Castles in the Sand…: Incidentally, in August of this year, CBK took the major innovative step by testing an open banking product within Kuwait’s pioneering regulatory sandbox, with the participation of voluntary customers. The sandbox, of course, provides the opportunity to iron out any kinks that could be costly to banking system integrity post roll-out. The sandbox was launched in 2018, its scope being expanded a year later.

Practical Portal: Two months earlier, CBK also announced it would gradually roll out an advanced banking sector digital portal to improve internal system mechanics. The portal, part of the country’s overarching digitalization program, works to expedite request processing between CBK and the sector while expanding service offerings. The initial phase was to deliver a series of e-services to slash paper-based requests, establish a pre-set time frame to completion, gee-up operational processes, and improve decision-making capabilities.

Capital Markets Claim Their Share: Kuwait’s financial markets overall are riding the digitalization bandwagon, with patent success. Also in August, Kuwait’s Capital Markets Authority joined the ranks of the Global Financial Innovation Network (GIFN). The international network champions financial innovation while acting as a regulatory mechanism for emerging technology.

In July 2022, World Finance magazine named Kuwait’s stock exchange, Boursa Kuwait, the “Most Sustainable Company in the Financial Services Industry.” The accolade acknowledged initiatives to generate awareness and adoption of sustainable business practices, internally and among wider capital markets. The exchange is vocal about its corporate sustainability (CS) strategy, having joined the UN’s Sustainable Stock Exchange (SSE) initiative in 2017.

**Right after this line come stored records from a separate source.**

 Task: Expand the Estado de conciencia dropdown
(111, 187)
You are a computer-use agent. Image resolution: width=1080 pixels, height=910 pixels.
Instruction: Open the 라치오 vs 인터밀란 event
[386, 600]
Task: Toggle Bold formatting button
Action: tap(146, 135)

A Share of Social Awareness: In keeping with its commitment to the support and promotion of responsible, sustainable, and impactful business practices, Boursa Kuwait also partnered with the UN’s Development Program (UNDP) in conducting a workshop addressing the standards, practices and tools required for the implementation and reporting of environmental, social, and governance (ESG) principles.

On the occasion, the marketing and communications senior director at Boursa Kuwait emphasized the need to inculcate an awareness of those principles among market participants and pursue sustainable business operations and practices that foster greater operational efficiency and realize corporate objectives. In Kuwait’s financial markets, then, the wheels of digitalization are not merely in motion, but doing so on carefully monitored tracks.